**Required task:** Please arrange all the records below as a Markdown table with two columns, Row and Line, giving each line its own numbered row and leaving out any blank lines.

**Data entries:**
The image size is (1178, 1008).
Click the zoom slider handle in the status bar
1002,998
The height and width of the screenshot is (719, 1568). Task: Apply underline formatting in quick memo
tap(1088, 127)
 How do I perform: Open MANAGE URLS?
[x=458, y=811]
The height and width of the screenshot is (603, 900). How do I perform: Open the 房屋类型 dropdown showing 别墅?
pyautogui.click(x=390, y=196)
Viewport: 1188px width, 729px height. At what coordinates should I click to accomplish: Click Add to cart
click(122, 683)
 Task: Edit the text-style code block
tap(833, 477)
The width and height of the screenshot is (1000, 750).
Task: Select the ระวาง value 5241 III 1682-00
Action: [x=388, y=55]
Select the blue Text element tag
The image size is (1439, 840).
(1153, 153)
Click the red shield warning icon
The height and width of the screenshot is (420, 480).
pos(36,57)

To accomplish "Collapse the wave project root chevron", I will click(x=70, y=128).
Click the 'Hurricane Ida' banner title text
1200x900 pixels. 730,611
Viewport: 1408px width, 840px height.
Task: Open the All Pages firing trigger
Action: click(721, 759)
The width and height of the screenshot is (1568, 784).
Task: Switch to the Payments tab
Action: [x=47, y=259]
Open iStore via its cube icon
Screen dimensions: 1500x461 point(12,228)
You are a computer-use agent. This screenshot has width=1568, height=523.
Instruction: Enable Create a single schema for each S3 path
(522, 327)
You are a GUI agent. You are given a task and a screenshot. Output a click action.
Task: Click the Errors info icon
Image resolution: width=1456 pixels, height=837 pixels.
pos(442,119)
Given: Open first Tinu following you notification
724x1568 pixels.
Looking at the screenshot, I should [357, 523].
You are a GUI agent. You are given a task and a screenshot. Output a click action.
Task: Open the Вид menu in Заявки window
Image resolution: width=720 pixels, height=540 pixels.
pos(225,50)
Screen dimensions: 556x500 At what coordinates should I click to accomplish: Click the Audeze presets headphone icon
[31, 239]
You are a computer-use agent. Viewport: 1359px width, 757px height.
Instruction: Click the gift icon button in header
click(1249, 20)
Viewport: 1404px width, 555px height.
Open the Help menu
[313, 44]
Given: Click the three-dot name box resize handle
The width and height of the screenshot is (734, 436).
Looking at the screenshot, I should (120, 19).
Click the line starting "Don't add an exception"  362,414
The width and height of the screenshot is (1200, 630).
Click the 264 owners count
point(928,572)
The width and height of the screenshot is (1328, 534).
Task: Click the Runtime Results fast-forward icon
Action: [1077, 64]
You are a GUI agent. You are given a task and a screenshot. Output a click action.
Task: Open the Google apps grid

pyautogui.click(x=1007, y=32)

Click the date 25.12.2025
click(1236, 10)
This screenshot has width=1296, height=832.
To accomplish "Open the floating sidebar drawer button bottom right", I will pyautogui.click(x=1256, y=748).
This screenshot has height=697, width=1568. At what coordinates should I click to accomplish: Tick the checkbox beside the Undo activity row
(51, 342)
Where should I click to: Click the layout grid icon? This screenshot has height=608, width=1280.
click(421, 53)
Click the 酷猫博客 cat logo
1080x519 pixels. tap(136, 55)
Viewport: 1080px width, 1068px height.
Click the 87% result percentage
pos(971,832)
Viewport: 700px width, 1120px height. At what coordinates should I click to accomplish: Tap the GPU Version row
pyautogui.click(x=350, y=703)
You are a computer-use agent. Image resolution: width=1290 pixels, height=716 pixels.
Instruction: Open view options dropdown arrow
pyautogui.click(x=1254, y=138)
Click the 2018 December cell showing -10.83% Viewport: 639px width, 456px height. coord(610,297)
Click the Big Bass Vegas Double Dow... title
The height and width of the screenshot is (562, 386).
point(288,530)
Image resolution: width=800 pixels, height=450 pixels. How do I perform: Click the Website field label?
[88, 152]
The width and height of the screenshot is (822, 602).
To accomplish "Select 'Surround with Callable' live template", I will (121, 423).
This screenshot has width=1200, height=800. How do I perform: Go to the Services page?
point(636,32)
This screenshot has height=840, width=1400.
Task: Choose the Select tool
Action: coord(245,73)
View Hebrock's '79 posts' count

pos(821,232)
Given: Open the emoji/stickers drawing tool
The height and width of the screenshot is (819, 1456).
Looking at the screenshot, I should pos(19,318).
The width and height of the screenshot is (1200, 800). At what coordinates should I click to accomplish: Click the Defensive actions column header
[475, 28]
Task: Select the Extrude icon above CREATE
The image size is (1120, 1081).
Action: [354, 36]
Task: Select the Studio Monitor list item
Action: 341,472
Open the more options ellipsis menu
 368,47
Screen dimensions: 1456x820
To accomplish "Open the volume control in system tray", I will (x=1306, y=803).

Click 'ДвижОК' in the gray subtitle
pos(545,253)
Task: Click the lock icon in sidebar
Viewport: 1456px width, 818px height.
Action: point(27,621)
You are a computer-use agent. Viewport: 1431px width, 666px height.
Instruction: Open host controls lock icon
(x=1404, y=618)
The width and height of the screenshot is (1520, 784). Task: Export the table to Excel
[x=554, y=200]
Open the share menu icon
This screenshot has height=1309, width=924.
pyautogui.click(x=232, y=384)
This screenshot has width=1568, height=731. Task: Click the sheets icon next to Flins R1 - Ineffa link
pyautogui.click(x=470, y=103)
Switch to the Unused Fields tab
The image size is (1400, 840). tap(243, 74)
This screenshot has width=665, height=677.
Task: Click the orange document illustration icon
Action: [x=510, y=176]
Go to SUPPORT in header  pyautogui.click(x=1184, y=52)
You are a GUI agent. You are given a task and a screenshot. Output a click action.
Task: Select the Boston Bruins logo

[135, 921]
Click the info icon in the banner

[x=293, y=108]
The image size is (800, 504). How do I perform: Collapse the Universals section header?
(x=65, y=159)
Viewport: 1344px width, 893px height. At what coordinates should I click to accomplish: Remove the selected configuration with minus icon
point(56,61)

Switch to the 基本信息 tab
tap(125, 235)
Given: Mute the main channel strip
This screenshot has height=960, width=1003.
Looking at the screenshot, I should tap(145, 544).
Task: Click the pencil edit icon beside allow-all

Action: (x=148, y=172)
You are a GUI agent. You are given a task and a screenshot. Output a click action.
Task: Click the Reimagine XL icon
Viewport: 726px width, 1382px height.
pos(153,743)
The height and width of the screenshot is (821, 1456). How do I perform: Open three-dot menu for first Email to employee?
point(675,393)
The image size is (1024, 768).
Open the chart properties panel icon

**Reply to the exercise:**
| Row | Line |
|---|---|
| 1 | The image size is (1178, 1008). |
| 2 | Click the zoom slider handle in the status bar |
| 3 | 1002,998 |
| 4 | The height and width of the screenshot is (719, 1568). Task: Apply underline formatting in quick memo |
| 5 | tap(1088, 127) |
| 6 |  How do I perform: Open MANAGE URLS? |
| 7 | [x=458, y=811] |
| 8 | The height and width of the screenshot is (603, 900). How do I perform: Open the 房屋类型 dropdown showing 别墅? |
| 9 | pyautogui.click(x=390, y=196) |
| 10 | Viewport: 1188px width, 729px height. At what coordinates should I click to accomplish: Click Add to cart |
| 11 | click(122, 683) |
| 12 |  Task: Edit the text-style code block |
| 13 | tap(833, 477) |
| 14 | The width and height of the screenshot is (1000, 750). |
| 15 | Task: Select the ระวาง value 5241 III 1682-00 |
| 16 | Action: [x=388, y=55] |
| 17 | Select the blue Text element tag |
| 18 | The image size is (1439, 840). |
| 19 | (1153, 153) |
| 20 | Click the red shield warning icon |
| 21 | The height and width of the screenshot is (420, 480). |
| 22 | pos(36,57) |
| 23 | To accomplish "Collapse the wave project root chevron", I will click(x=70, y=128). |
| 24 | Click the 'Hurricane Ida' banner title text |
| 25 | 1200x900 pixels. 730,611 |
| 26 | Viewport: 1408px width, 840px height. |
| 27 | Task: Open the All Pages firing trigger |
| 28 | Action: click(721, 759) |
| 29 | The width and height of the screenshot is (1568, 784). |
| 30 | Task: Switch to the Payments tab |
| 31 | Action: [x=47, y=259] |
| 32 | Open iStore via its cube icon |
| 33 | Screen dimensions: 1500x461 point(12,228) |
| 34 | You are a computer-use agent. This screenshot has width=1568, height=523. |
| 35 | Instruction: Enable Create a single schema for each S3 path |
| 36 | (522, 327) |
| 37 | You are a GUI agent. You are given a task and a screenshot. Output a click action. |
| 38 | Task: Click the Errors info icon |
| 39 | Image resolution: width=1456 pixels, height=837 pixels. |
| 40 | pos(442,119) |
| 41 | Given: Open first Tinu following you notification |
| 42 | 724x1568 pixels. |
| 43 | Looking at the screenshot, I should [357, 523]. |
| 44 | You are a GUI agent. You are given a task and a screenshot. Output a click action. |
| 45 | Task: Open the Вид menu in Заявки window |
| 46 | Image resolution: width=720 pixels, height=540 pixels. |
| 47 | pos(225,50) |
| 48 | Screen dimensions: 556x500 At what coordinates should I click to accomplish: Click the Audeze presets headphone icon |
| 49 | [31, 239] |
| 50 | You are a computer-use agent. Viewport: 1359px width, 757px height. |
| 51 | Instruction: Click the gift icon button in header |
| 52 | click(1249, 20) |
| 53 | Viewport: 1404px width, 555px height. |
| 54 | Open the Help menu |
| 55 | [313, 44] |
| 56 | Given: Click the three-dot name box resize handle |
| 57 | The width and height of the screenshot is (734, 436). |
| 58 | Looking at the screenshot, I should (120, 19). |
| 59 | Click the line starting "Don't add an exception"  362,414 |
| 60 | The width and height of the screenshot is (1200, 630). |
| 61 | Click the 264 owners count |
| 62 | point(928,572) |
| 63 | The width and height of the screenshot is (1328, 534). |
| 64 | Task: Click the Runtime Results fast-forward icon |
| 65 | Action: [1077, 64] |
| 66 | You are a GUI agent. You are given a task and a screenshot. Output a click action. |
| 67 | Task: Open the Google apps grid |
| 68 | pyautogui.click(x=1007, y=32) |
| 69 | Click the date 25.12.2025 |
| 70 | click(1236, 10) |
| 71 | This screenshot has width=1296, height=832. |
| 72 | To accomplish "Open the floating sidebar drawer button bottom right", I will pyautogui.click(x=1256, y=748). |
| 73 | This screenshot has height=697, width=1568. At what coordinates should I click to accomplish: Tick the checkbox beside the Undo activity row |
| 74 | (51, 342) |
| 75 | Where should I click to: Click the layout grid icon? This screenshot has height=608, width=1280. |
| 76 | click(421, 53) |
| 77 | Click the 酷猫博客 cat logo |
| 78 | 1080x519 pixels. tap(136, 55) |
| 79 | Viewport: 1080px width, 1068px height. |
| 80 | Click the 87% result percentage |
| 81 | pos(971,832) |
| 82 | Viewport: 700px width, 1120px height. At what coordinates should I click to accomplish: Tap the GPU Version row |
| 83 | pyautogui.click(x=350, y=703) |
| 84 | You are a computer-use agent. Image resolution: width=1290 pixels, height=716 pixels. |
| 85 | Instruction: Open view options dropdown arrow |
| 86 | pyautogui.click(x=1254, y=138) |
| 87 | Click the 2018 December cell showing -10.83% Viewport: 639px width, 456px height. coord(610,297) |
| 88 | Click the Big Bass Vegas Double Dow... title |
| 89 | The height and width of the screenshot is (562, 386). |
| 90 | point(288,530) |
| 91 | Image resolution: width=800 pixels, height=450 pixels. How do I perform: Click the Website field label? |
| 92 | [88, 152] |
| 93 | The width and height of the screenshot is (822, 602). |
| 94 | To accomplish "Select 'Surround with Callable' live template", I will (121, 423). |
| 95 | This screenshot has width=1200, height=800. How do I perform: Go to the Services page? |
| 96 | point(636,32) |
| 97 | This screenshot has height=840, width=1400. |
| 98 | Task: Choose the Select tool |
| 99 | Action: coord(245,73) |
| 100 | View Hebrock's '79 posts' count |
| 101 | pos(821,232) |
| 102 | Given: Open the emoji/stickers drawing tool |
| 103 | The height and width of the screenshot is (819, 1456). |
| 104 | Looking at the screenshot, I should pos(19,318). |
| 105 | The width and height of the screenshot is (1200, 800). At what coordinates should I click to accomplish: Click the Defensive actions column header |
| 106 | [475, 28] |
| 107 | Task: Select the Extrude icon above CREATE |
| 108 | The image size is (1120, 1081). |
| 109 | Action: [354, 36] |
| 110 | Task: Select the Studio Monitor list item |
| 111 | Action: 341,472 |
| 112 | Open the more options ellipsis menu |
| 113 |  368,47 |
| 114 | Screen dimensions: 1456x820 |
| 115 | To accomplish "Open the volume control in system tray", I will (x=1306, y=803). |
| 116 | Click 'ДвижОК' in the gray subtitle |
| 117 | pos(545,253) |
| 118 | Task: Click the lock icon in sidebar |
| 119 | Viewport: 1456px width, 818px height. |
| 120 | Action: point(27,621) |
| 121 | You are a computer-use agent. Viewport: 1431px width, 666px height. |
| 122 | Instruction: Open host controls lock icon |
| 123 | (x=1404, y=618) |
| 124 | The width and height of the screenshot is (1520, 784). Task: Export the table to Excel |
| 125 | [x=554, y=200] |
| 126 | Open the share menu icon |
| 127 | This screenshot has height=1309, width=924. |
| 128 | pyautogui.click(x=232, y=384) |
| 129 | This screenshot has width=1568, height=731. Task: Click the sheets icon next to Flins R1 - Ineffa link |
| 130 | pyautogui.click(x=470, y=103) |
| 131 | Switch to the Unused Fields tab |
| 132 | The image size is (1400, 840). tap(243, 74) |
| 133 | This screenshot has width=665, height=677. |
| 134 | Task: Click the orange document illustration icon |
| 135 | Action: [x=510, y=176] |
| 136 | Go to SUPPORT in header  pyautogui.click(x=1184, y=52) |
| 137 | You are a GUI agent. You are given a task and a screenshot. Output a click action. |
| 138 | Task: Select the Boston Bruins logo |
| 139 | [135, 921] |
| 140 | Click the info icon in the banner |
| 141 | [x=293, y=108] |
| 142 | The image size is (800, 504). How do I perform: Collapse the Universals section header? |
| 143 | (x=65, y=159) |
| 144 | Viewport: 1344px width, 893px height. At what coordinates should I click to accomplish: Remove the selected configuration with minus icon |
| 145 | point(56,61) |
| 146 | Switch to the 基本信息 tab |
| 147 | tap(125, 235) |
| 148 | Given: Mute the main channel strip |
| 149 | This screenshot has height=960, width=1003. |
| 150 | Looking at the screenshot, I should tap(145, 544). |
| 151 | Task: Click the pencil edit icon beside allow-all |
| 152 | Action: (x=148, y=172) |
| 153 | You are a GUI agent. You are given a task and a screenshot. Output a click action. |
| 154 | Task: Click the Reimagine XL icon |
| 155 | Viewport: 726px width, 1382px height. |
| 156 | pos(153,743) |
| 157 | The height and width of the screenshot is (821, 1456). How do I perform: Open three-dot menu for first Email to employee? |
| 158 | point(675,393) |
| 159 | The image size is (1024, 768). |
| 160 | Open the chart properties panel icon |